In [None]:
import matplotlib.pyplot as plt
import seaborn as sns
from recbole.quick_start import run_recbole
from recbole.quick_start import load_data_and_model
import pandas as pd
import os

run_recbole(config_file_list=['ml-1m-base.yaml'])

In [None]:
def save_interaction_for_training(inter_feat, dataset, save_path):
    df = {}
    for field in inter_feat.interaction.keys():
        if field == dataset.uid_field:
            df['user_id:token'] = dataset.id2token(field, inter_feat[field].numpy().tolist())
        elif field == dataset.iid_field:
            df['item_id:token'] = dataset.id2token(field, inter_feat[field].numpy().tolist())
        elif field == config['TIME_FIELD']:
            df['timestamp:float'] = inter_feat[field].numpy()
        elif field == config['LABEL_FIELD']:
            df['label:float'] = inter_feat[field].numpy()
        else:
            df[field] = inter_feat[field].numpy()
    pd.DataFrame(df).to_csv(save_path, sep='\t', index=False)

# 加载模型与数据
config, model, dataset, train_data, valid_data, test_data = load_data_and_model(
    model_file='../checkpoint_saved/ml-1m/BPR-Jun-08-2025_14-26-19.pth'
)

# 获取 interaction 对象
train_inter = train_data.dataset.inter_feat
valid_inter = valid_data.dataset.inter_feat
test_inter  = test_data.dataset.inter_feat

# 保存路径
save_dir = '../datasets/split_datasets/ml-1m'
os.makedirs(save_dir, exist_ok=True)

# 保存为 .inter 文件
save_interaction_for_training(train_inter, dataset, os.path.join(save_dir, 'ml-1m.train.inter'))
save_interaction_for_training(valid_inter, dataset, os.path.join(save_dir, 'ml-1m.valid.inter'))
save_interaction_for_training(test_inter, dataset, os.path.join(save_dir, 'ml-1m.test.inter'))
print("Train, valid, test datasets saved successfully.")

In [None]:
from recbole.quick_start import load_data_and_model
from recbole.utils.case_study import full_sort_topk
from tqdm import tqdm
import pandas as pd

# 1. 加载模型和数据
config, model, dataset, train_data, valid_data, test_data = load_data_and_model(
    model_file='../checkpoint_saved/ml-1m/BPR-Jun-08-2025_20-35-43.pth'
)

# Step 1: Get all internal user IDs
all_uids = list(range(dataset.user_num))

# Step 2: Filter out users who have no interactions in the test set
valid_uids = [uid for uid in tqdm(all_uids) if test_data.uid2history_item[uid] is not None]

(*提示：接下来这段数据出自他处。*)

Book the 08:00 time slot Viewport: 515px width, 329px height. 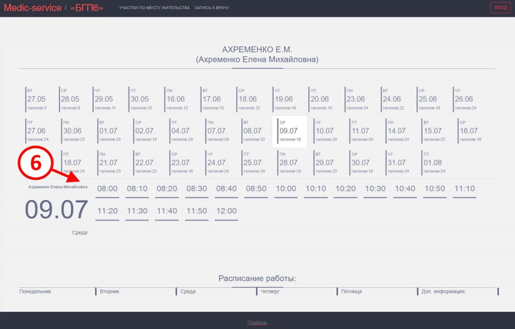107,189
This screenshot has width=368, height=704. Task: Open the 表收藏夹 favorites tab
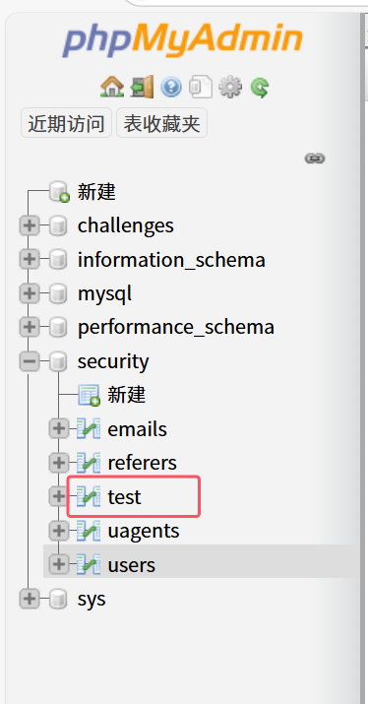click(161, 123)
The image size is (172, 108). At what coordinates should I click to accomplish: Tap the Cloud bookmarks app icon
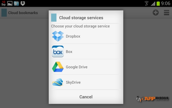(4, 13)
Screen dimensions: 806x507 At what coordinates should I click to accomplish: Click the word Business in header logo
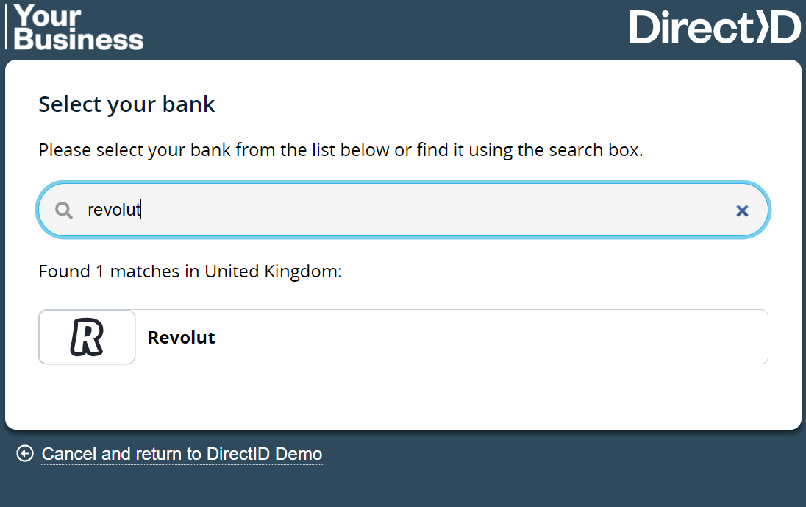point(79,40)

# Step 3: Convert to Series
import numpy as np
uid_series = np.array(valid_uids)

# Step 4: Run full_sort_topk
topk_scores, topk_index = full_sort_topk(uid_series, model, test_data, k=30, device=config['device'])

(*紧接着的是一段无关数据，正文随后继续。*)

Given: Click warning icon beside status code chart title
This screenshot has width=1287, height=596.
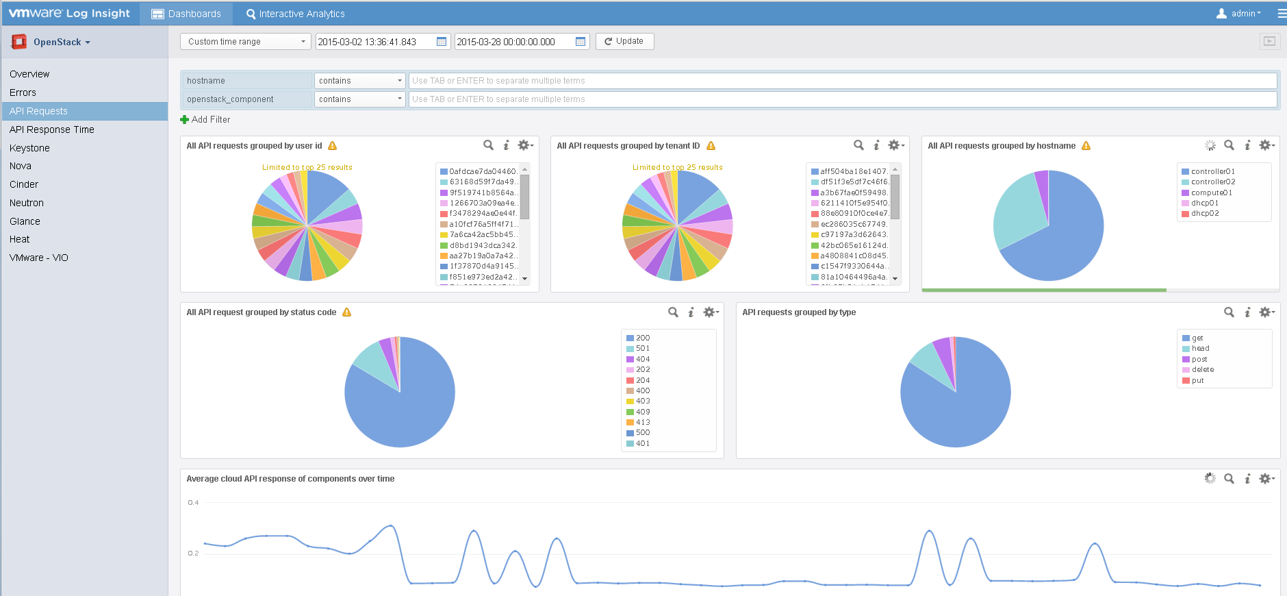Looking at the screenshot, I should (347, 312).
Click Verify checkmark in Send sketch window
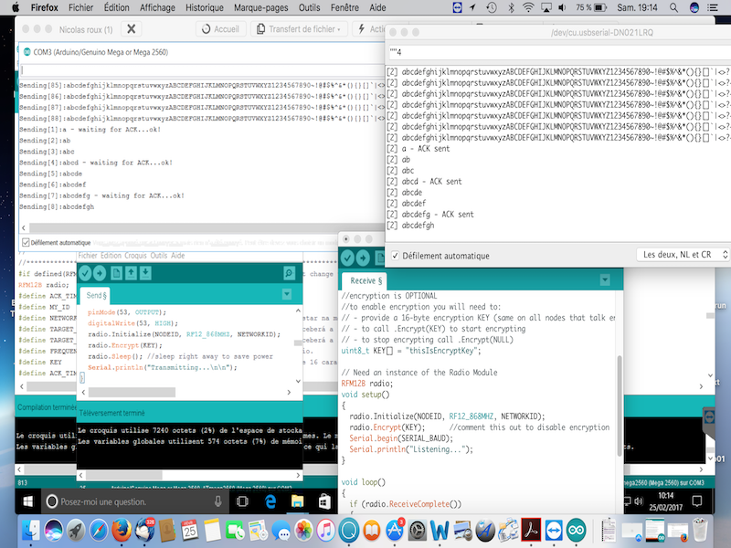This screenshot has width=731, height=548. [x=85, y=273]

# Step 5: Convert internal item IDs to external tokens
external_item_lists = [dataset.id2token(dataset.iid_field, row.cpu().tolist()) for row in topk_index]
external_user_list = [dataset.id2token(dataset.uid_field, [uid])[0] for uid in uid_series]

# Step 6: Save as DataFrame
df = pd.DataFrame({
    'user_id': external_user_list,
    'topk_items': [','.join(items) for items in external_item_lists]
})
display(df.head())
df.to_csv('outputs/ml_all_user_top30.csv', index=False)
print("save ml_all_user_top30 successfully")

In [None]:
import pandas as pd
import numpy as np
from collections import defaultdict

# Step 1: 加载推荐结果 & 用户性别
topk_df = pd.read_csv('outputs/ml_all_user_top30.csv')
user_df = pd.read_csv('../datasets/atomic_datasets/ml-1m/ml-1m.user', sep='\t')
user2gender = dict(zip(user_df['user_id:token'], user_df['gender:token']))

# Step 2: 加载测试集 ground truth（正反馈）
test_df = pd.read_csv('datasets/ml-1m/ml-1m.test.inter', sep='\t')
test_df = test_df[test_df['label:float'] == 1.0]
user2ground_truth = test_df.groupby('user_id:token')['item_id:token'].agg(set).to_dict()

# Step 3: NDCG@10 计算函数
def ndcg_at_k(preds, true_items, k=10):
    dcg = 0.0
    for i, item in enumerate(preds[:k]):
        if item in true_items:
            dcg += 1.0 / np.log2(i + 2)
    ideal_len = min(len(true_items), k)
    idcg = sum(1.0 / np.log2(i + 2) for i in range(ideal_len))
    return dcg / idcg if idcg > 0 else 0.0

# Step 4: 分组统计
ndcg_male, ndcg_female, ndcg_all = [], [], []

for _, row in topk_df.iterrows():
    uid = row['user_id']
    pred_items = eval(row['topk_items']) if isinstance(row['topk_items'], str) else row['topk_items']
    true_items = user2ground_truth.get(uid, set())
    gender = user2gender.get(uid, None)

    if gender not in ('M', 'F') or not true_items:
        continue

    ndcg = ndcg_at_k(pred_items, true_items, k=10)
    if gender == 'M':
        ndcg_male.append(ndcg)
        ndcg_all.append(ndcg)
    else:
        ndcg_female.append(ndcg)
        ndcg_all.append(ndcg)

# Step 5: 输出
print(f'NDCG@10 (All):    {np.mean(ndcg_all):.4f} over {len(ndcg_all)} users')
print(f'NDCG@10 (Male):   {np.mean(ndcg_male):.4f} over {len(ndcg_male)} users')
print(f'NDCG@10 (Female): {np.mean(ndcg_female):.4f} over {len(ndcg_female)} users')